#### STATED GOAL
Can you return, word for word, the rows that run from the start of the records through the line containing "[1188, 118]", with both ends included?

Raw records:
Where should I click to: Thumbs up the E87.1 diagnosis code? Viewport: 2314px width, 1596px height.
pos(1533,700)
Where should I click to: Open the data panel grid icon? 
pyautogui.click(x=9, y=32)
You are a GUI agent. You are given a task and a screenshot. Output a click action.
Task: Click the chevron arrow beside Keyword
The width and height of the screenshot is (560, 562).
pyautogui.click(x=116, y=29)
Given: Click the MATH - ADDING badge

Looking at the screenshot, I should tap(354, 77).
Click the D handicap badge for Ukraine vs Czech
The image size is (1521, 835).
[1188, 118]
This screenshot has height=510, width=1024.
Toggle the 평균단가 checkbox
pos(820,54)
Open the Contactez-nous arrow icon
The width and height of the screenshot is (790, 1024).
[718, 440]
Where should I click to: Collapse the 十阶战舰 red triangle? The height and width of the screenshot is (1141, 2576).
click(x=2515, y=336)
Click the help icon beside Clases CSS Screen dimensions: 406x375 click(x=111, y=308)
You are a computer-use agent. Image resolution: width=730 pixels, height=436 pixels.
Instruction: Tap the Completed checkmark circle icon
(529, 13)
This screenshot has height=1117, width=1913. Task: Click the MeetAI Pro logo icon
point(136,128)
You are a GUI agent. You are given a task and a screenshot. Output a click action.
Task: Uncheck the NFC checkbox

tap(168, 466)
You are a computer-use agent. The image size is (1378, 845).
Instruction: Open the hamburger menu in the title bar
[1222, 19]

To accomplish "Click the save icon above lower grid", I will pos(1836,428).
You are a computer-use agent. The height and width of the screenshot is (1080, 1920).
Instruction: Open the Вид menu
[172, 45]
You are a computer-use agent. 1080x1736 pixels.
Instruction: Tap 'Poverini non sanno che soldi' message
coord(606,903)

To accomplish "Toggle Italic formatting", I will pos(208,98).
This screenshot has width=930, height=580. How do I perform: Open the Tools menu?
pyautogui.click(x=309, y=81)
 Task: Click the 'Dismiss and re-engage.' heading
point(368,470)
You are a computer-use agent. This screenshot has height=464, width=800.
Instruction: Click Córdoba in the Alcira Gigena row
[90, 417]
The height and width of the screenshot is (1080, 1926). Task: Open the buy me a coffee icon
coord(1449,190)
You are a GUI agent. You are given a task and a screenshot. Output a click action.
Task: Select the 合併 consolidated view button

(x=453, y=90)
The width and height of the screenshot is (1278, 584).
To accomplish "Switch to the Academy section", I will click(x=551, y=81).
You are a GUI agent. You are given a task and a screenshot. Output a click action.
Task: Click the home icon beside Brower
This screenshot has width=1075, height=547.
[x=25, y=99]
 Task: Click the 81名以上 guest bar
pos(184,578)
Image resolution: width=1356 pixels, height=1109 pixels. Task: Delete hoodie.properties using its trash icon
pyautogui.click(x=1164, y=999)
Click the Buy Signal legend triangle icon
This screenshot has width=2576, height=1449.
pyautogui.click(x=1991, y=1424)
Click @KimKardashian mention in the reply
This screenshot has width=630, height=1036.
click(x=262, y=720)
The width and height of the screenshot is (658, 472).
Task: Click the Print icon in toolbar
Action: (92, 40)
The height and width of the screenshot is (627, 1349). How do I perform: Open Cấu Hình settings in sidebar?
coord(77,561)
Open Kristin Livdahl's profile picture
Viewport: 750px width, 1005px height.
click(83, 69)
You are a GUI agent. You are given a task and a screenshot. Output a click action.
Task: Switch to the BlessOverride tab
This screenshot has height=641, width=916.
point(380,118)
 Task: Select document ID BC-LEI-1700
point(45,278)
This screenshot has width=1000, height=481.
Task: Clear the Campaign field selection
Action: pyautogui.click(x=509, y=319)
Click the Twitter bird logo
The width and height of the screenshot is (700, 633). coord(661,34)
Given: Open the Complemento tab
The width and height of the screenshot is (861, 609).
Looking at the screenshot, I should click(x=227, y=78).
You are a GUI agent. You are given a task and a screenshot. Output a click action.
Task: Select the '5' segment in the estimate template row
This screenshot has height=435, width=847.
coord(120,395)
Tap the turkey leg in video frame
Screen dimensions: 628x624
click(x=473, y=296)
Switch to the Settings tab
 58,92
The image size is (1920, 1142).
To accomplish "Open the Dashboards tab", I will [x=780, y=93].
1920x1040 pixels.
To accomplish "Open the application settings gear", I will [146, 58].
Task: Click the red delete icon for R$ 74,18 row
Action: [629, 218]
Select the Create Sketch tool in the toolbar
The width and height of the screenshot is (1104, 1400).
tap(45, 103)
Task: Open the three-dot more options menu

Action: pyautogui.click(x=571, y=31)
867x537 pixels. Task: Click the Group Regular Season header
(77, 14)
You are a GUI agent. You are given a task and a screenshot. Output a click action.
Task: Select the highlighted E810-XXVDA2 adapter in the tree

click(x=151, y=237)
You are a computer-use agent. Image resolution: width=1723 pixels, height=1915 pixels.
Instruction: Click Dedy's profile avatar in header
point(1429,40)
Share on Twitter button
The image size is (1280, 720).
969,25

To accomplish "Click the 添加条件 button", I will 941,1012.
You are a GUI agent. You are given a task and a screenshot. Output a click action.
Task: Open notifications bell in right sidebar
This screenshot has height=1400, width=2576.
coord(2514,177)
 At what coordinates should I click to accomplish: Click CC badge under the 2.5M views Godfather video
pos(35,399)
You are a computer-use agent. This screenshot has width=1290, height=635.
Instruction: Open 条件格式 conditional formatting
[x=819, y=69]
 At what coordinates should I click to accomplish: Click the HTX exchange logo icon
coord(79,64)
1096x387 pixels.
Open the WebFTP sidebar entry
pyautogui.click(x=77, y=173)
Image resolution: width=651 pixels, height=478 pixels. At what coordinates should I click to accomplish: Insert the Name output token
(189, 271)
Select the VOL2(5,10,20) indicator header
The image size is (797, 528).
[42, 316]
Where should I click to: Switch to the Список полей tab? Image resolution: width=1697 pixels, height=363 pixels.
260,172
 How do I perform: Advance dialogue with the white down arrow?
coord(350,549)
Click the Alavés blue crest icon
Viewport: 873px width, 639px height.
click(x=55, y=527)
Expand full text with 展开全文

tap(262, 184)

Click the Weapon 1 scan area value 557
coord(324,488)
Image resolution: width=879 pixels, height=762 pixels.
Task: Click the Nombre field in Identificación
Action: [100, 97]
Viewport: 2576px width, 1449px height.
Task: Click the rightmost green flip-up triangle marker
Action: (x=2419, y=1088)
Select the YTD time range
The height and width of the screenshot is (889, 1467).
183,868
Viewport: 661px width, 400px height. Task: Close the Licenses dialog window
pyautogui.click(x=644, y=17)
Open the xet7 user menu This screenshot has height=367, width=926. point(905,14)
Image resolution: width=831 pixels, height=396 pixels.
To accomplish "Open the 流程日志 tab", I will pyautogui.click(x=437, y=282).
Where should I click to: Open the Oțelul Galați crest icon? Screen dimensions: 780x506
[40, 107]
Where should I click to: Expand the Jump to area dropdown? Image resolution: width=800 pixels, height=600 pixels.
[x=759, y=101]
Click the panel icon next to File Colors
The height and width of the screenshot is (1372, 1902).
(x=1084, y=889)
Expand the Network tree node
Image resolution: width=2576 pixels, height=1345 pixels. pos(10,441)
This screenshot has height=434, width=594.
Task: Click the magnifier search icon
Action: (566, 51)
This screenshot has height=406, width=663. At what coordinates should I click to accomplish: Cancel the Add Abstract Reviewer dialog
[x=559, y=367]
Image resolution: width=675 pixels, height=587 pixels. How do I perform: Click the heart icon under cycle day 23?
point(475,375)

#### CORRECT OUTPUT
Where should I click to: Thumbs up the E87.1 diagnosis code? Viewport: 2314px width, 1596px height.
pos(1533,700)
Where should I click to: Open the data panel grid icon? 
pyautogui.click(x=9, y=32)
You are a GUI agent. You are given a task and a screenshot. Output a click action.
Task: Click the chevron arrow beside Keyword
The width and height of the screenshot is (560, 562).
pyautogui.click(x=116, y=29)
Given: Click the MATH - ADDING badge

Looking at the screenshot, I should tap(354, 77).
Click the D handicap badge for Ukraine vs Czech
The image size is (1521, 835).
[1188, 118]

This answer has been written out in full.